* WHAT YOU NEED TO DO *
The data below holds a line containing "Click the Item description here text area" and a line containing "has width=801, height=476."; please quote exactly those two lines and every line between them, and nothing else.

'''

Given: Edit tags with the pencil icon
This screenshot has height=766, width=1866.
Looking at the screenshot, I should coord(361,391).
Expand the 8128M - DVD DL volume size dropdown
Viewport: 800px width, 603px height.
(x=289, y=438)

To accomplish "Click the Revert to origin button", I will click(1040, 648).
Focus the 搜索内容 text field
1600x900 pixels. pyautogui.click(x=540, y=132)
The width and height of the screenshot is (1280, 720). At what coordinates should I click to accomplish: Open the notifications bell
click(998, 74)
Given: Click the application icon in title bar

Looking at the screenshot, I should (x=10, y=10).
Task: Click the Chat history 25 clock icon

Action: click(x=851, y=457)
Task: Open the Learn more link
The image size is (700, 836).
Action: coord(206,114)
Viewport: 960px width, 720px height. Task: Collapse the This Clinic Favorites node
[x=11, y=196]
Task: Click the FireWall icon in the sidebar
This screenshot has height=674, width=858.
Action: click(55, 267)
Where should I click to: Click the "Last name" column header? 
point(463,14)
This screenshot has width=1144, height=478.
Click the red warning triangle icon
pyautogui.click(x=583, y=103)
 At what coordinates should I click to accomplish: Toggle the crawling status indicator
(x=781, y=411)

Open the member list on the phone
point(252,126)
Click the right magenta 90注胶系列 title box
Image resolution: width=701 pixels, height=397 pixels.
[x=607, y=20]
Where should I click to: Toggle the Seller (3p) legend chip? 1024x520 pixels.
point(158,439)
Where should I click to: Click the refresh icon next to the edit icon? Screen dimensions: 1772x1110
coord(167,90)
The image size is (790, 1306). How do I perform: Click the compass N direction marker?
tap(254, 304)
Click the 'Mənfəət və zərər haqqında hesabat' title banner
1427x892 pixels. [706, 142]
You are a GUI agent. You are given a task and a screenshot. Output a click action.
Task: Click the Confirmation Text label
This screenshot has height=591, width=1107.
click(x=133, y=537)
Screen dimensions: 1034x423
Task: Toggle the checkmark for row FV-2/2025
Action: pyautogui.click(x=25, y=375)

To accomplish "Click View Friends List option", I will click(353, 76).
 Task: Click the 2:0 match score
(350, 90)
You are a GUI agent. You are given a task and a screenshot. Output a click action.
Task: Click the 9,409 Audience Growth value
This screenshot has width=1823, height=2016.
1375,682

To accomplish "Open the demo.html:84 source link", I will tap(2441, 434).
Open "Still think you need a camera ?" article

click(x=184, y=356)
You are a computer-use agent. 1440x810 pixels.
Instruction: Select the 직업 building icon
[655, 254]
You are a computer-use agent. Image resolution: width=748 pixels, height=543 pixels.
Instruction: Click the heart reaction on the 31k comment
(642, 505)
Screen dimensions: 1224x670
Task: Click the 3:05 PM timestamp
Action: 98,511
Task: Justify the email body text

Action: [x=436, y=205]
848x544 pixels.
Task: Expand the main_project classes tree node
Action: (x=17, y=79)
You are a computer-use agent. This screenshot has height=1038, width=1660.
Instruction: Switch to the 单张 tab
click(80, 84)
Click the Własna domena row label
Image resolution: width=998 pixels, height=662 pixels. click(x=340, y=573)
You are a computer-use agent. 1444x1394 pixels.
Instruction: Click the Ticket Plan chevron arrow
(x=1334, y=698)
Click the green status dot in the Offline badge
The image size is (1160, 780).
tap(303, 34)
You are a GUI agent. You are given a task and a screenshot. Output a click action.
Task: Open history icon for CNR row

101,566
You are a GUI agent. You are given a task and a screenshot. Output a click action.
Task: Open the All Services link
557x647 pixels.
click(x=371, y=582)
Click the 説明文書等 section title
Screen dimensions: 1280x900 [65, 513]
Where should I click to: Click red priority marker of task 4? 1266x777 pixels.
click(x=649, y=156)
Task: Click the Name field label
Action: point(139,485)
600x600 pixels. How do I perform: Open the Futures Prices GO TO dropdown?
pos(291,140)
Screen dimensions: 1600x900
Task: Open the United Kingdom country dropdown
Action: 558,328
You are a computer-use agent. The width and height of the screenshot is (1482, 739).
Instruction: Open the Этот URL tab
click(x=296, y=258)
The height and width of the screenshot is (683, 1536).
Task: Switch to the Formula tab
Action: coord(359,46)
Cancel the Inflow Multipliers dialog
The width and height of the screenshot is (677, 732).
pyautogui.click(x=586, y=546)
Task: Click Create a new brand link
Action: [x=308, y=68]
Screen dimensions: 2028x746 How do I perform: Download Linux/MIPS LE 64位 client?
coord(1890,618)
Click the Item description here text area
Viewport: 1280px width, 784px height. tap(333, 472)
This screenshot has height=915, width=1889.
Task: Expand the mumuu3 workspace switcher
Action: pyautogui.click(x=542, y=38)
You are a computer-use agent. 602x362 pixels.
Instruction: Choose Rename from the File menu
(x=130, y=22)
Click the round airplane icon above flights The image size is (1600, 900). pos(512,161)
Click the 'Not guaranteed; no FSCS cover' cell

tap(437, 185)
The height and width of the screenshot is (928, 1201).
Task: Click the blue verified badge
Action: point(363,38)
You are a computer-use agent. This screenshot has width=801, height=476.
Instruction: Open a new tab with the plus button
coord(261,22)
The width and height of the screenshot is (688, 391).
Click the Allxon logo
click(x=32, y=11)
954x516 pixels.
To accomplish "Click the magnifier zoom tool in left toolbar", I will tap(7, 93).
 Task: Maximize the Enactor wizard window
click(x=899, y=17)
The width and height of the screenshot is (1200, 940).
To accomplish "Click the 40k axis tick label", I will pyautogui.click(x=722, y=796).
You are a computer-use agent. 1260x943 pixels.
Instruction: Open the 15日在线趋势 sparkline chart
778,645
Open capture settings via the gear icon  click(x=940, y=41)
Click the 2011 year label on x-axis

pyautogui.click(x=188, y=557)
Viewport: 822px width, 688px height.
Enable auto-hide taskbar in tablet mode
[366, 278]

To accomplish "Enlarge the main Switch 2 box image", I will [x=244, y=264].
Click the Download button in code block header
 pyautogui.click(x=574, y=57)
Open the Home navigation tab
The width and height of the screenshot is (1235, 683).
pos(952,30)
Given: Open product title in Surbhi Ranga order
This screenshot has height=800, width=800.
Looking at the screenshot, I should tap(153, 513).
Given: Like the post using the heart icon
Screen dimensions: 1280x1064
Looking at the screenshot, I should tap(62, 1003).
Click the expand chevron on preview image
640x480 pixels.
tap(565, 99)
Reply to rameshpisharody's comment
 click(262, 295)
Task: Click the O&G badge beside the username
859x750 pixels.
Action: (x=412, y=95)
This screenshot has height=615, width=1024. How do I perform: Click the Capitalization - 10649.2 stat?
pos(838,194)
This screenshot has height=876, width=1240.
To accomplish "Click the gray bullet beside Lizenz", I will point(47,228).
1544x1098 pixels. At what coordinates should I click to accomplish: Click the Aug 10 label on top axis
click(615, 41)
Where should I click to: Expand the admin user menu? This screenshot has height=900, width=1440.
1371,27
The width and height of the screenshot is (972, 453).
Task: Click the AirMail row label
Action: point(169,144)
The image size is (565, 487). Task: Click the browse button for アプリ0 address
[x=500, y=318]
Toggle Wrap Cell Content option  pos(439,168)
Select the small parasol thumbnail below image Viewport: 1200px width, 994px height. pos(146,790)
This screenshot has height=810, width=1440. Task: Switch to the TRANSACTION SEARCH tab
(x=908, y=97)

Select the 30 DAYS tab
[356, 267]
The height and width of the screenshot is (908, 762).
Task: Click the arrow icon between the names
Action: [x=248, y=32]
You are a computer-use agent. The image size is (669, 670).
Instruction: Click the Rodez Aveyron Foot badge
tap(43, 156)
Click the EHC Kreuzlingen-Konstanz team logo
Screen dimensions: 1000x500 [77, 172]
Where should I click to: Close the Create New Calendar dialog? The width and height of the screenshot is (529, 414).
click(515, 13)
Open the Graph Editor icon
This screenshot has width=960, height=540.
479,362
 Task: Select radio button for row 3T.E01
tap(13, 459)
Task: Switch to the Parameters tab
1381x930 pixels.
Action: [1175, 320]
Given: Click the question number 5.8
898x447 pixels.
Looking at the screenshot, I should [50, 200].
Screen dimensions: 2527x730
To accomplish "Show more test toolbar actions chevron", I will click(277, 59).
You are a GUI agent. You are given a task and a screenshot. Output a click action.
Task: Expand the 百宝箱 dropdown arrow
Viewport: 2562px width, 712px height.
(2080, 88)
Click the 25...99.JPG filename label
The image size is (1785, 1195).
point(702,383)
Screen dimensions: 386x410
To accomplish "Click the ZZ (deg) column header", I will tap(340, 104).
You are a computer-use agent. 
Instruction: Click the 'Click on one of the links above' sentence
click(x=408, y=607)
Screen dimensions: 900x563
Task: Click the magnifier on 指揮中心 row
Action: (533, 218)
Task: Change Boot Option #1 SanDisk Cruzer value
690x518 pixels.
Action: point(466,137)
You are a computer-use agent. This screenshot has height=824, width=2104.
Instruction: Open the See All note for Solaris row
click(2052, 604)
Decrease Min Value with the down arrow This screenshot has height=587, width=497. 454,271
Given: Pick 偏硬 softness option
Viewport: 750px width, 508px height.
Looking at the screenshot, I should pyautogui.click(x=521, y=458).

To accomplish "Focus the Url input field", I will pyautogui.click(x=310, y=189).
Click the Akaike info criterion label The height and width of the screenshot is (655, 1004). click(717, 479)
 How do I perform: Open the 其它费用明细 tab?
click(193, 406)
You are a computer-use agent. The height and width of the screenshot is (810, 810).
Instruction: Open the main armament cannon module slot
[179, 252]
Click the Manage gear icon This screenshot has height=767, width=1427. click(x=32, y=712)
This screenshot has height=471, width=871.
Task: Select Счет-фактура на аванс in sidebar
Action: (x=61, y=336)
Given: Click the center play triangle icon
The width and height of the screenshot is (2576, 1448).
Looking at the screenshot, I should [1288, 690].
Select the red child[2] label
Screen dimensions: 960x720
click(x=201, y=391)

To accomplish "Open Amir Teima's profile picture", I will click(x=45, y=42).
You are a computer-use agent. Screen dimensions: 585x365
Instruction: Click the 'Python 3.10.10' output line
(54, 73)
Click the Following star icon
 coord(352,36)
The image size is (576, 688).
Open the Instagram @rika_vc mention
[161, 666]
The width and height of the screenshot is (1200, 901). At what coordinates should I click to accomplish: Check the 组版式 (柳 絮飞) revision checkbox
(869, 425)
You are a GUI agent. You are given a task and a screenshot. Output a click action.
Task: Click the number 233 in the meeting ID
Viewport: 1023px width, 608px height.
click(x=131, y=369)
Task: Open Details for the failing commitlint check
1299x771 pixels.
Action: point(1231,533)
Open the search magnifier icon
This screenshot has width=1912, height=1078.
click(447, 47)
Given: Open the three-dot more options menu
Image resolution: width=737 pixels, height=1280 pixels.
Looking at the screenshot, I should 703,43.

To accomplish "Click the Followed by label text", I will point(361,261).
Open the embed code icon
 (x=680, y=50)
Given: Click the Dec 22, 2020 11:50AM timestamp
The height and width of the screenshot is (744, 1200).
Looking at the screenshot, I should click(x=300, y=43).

'''

* WRITTEN ANSWER *
Click the Item description here text area
Viewport: 1280px width, 784px height. tap(333, 472)
This screenshot has height=915, width=1889.
Task: Expand the mumuu3 workspace switcher
Action: pyautogui.click(x=542, y=38)
You are a computer-use agent. 602x362 pixels.
Instruction: Choose Rename from the File menu
(x=130, y=22)
Click the round airplane icon above flights The image size is (1600, 900). pos(512,161)
Click the 'Not guaranteed; no FSCS cover' cell

tap(437, 185)
The height and width of the screenshot is (928, 1201).
Task: Click the blue verified badge
Action: point(363,38)
You are a computer-use agent. This screenshot has width=801, height=476.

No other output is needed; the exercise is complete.